PROBLEM DESCRIPTION: Please print the lines of the listing below word for word, starting at the line that contains "Given: Select the collar close-up thumbnail" and ending at the line that contains "Looking at the", both included. Leave the pictures out of your answer.

DATA TO USE:
---+---

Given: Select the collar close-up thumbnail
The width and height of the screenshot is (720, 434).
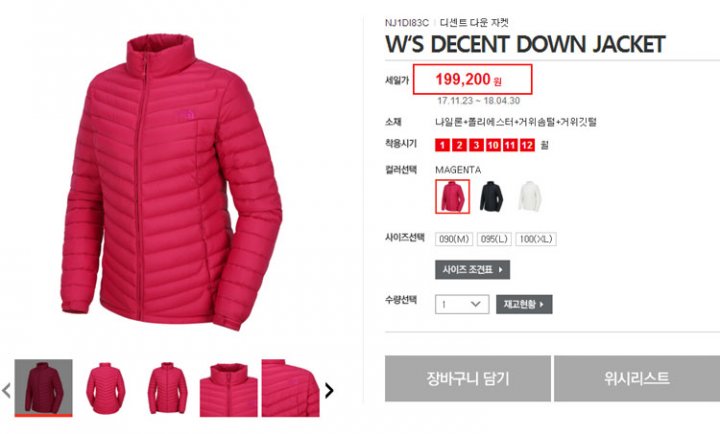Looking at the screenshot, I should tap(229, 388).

---+---

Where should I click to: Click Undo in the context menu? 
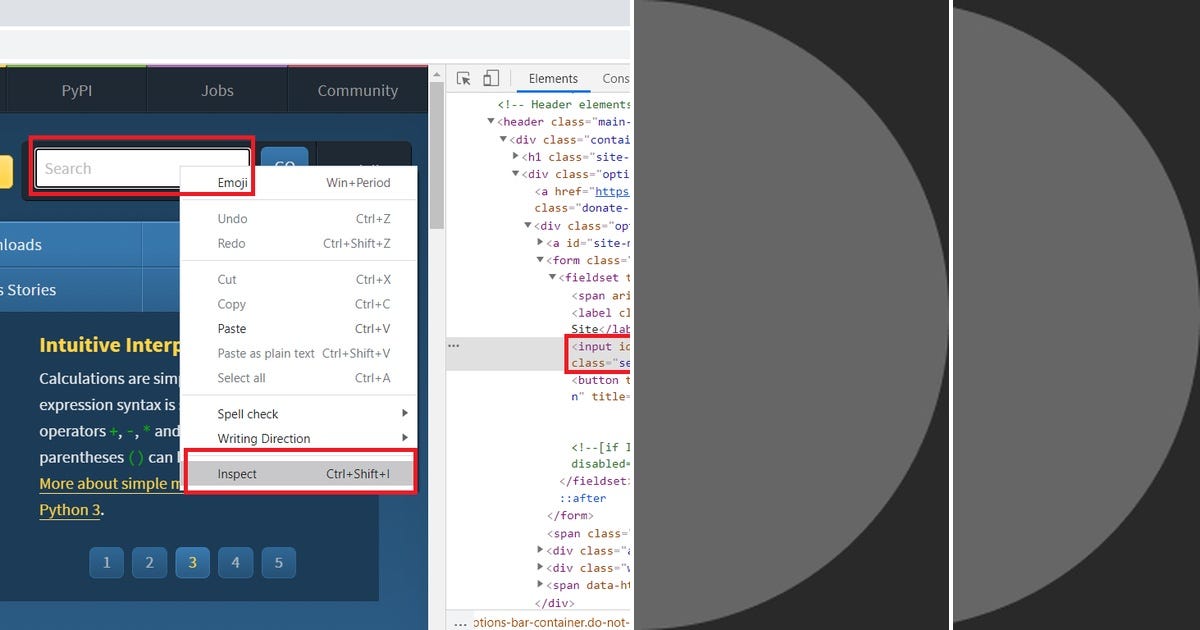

---+---

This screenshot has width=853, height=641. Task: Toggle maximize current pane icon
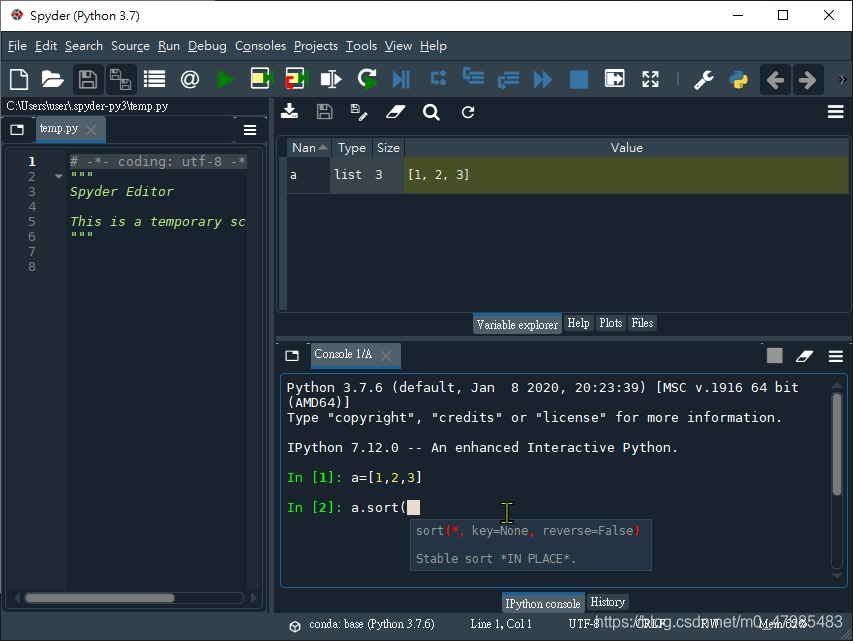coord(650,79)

---+---

OUTPUT FOR THIS TASK:
Given: Select the collar close-up thumbnail
The width and height of the screenshot is (720, 434).
Looking at the screenshot, I should tap(229, 388).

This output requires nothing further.